TEN doctors have teamed up to visit rave parties.

In an Australian first, the Royal Adelaide Hospital doctors will survey
drug users and investigate rave party substances such as ecstasy and fantasy.

The team recently went to its first rave, near Angaston, where five people
were admitted to intensive care after taking fantasy.

Many other users were treated for stomach cramps.

RAH research fellow Dr David Caldicott said he had been doing similar work
in Europe since 1997 but it was a new thing for Australia.

"It's a very useful thing for doctors to get involved in," he said.

The team's attendance "was primarily for research" but "if push comes to
shove" it would help medical volunteers treat overdose victims, he said.

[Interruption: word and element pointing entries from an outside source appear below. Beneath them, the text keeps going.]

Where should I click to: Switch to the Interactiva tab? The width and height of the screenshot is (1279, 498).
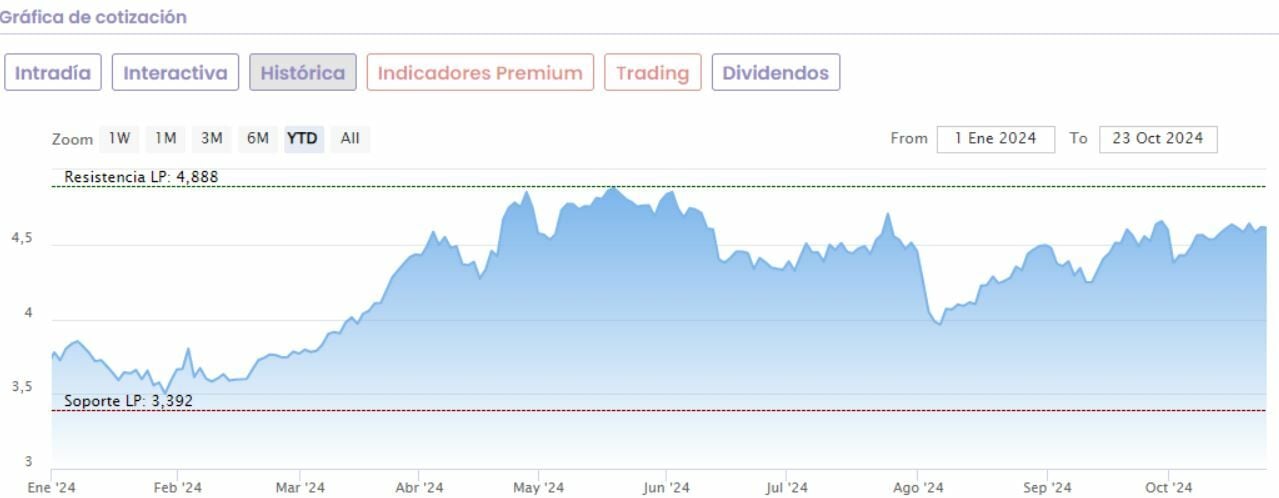(175, 73)
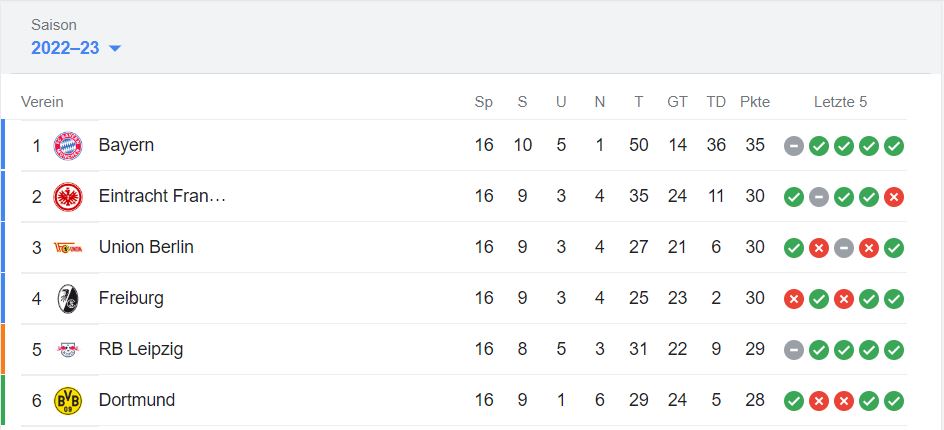Click the Dortmund BVB logo
Viewport: 944px width, 430px height.
68,401
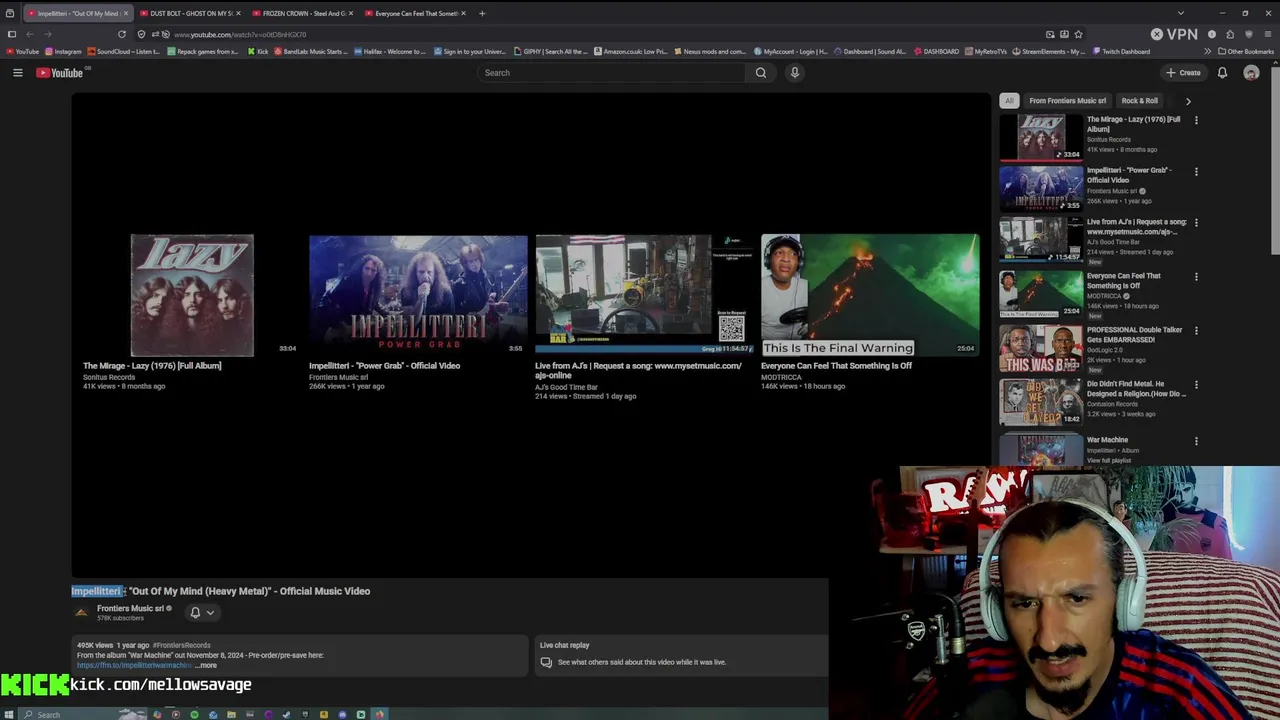
Task: Reload page with browser refresh icon
Action: click(122, 34)
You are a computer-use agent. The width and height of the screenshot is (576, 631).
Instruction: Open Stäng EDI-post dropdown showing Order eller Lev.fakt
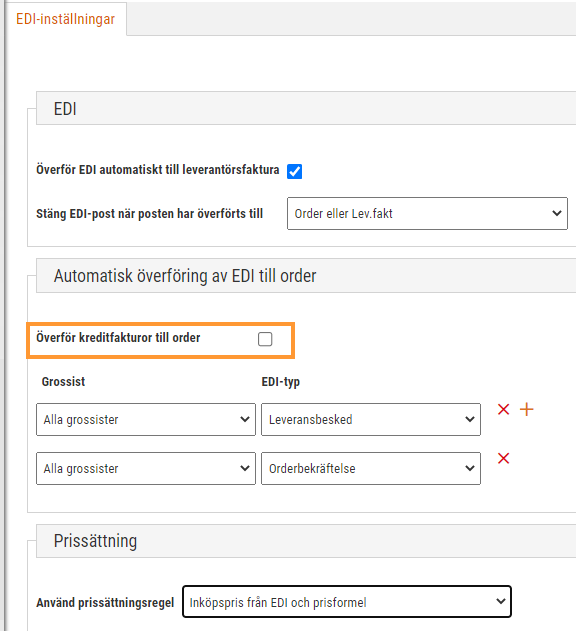coord(427,213)
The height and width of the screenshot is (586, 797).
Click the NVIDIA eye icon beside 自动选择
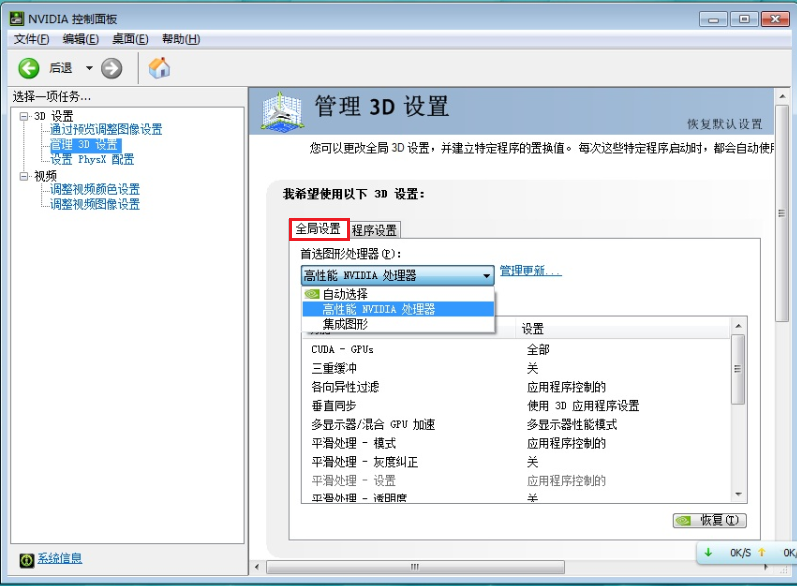pyautogui.click(x=311, y=294)
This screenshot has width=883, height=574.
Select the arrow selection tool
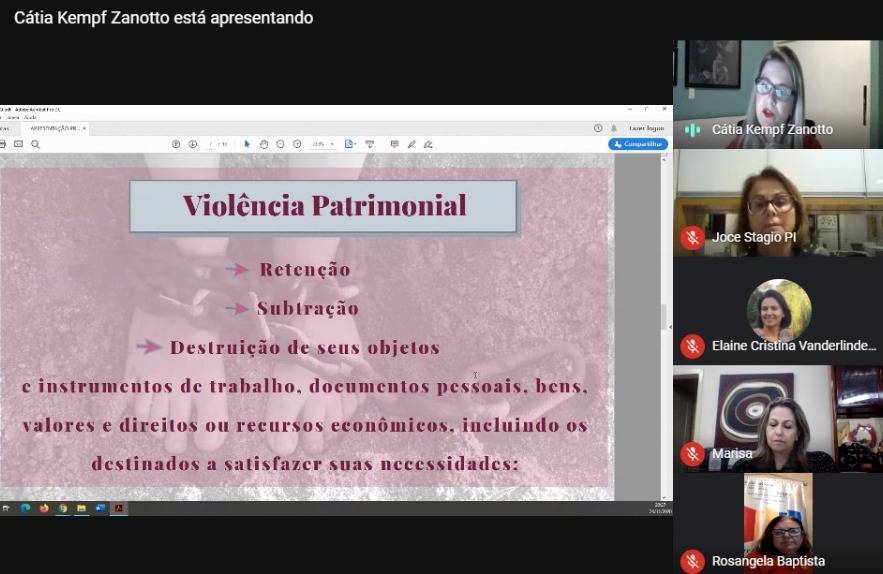[247, 144]
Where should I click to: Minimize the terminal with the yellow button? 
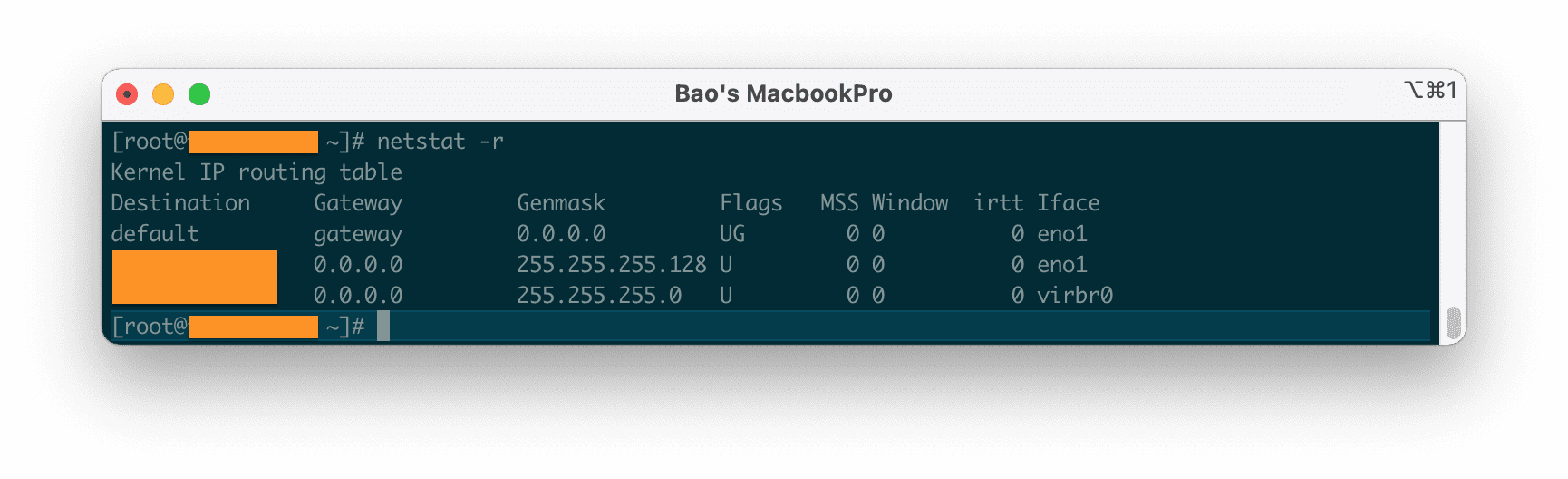(x=163, y=94)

At the event, attended by about 10,000 people, 300 partygoers were
voluntarily surveyed about drugs.

"Our job is to make sure this generation does not get maimed by taking
pills, Dr Caldicott said.

"The rave community or the pill-taking community . . . is far bigger than
conservative middle-class Australia would like to believe.

"About one in four young adults have taken ecstasy.

"The more you can learn about them the more you can go down that line of
harm minimisation."

He said the group was cautiously welcomed at the rave after assuring
partygoers they were interested in health and not moral issues.

The team, which also attended "schoolies week" at Victor Harbor, will visit
more raves after getting approval from event promoters.

Research would be used to monitor usage and frame education campaigns for
the "chemical generation".

About 300 people have overdosed in South Australia during the past four
years, often after taking drugs at raves.

Drugs such as fantasy, often made by "sharks and bikies", were most likely
to kill users, Dr Caldicott said.

Unlike the recent event, many raves had no medical staff to treat potential
fatal overdoses.

"Underground raves tend to be very secretive, quite hard core, much smaller
events -- much less planning and less sophisticated and more remote," he said.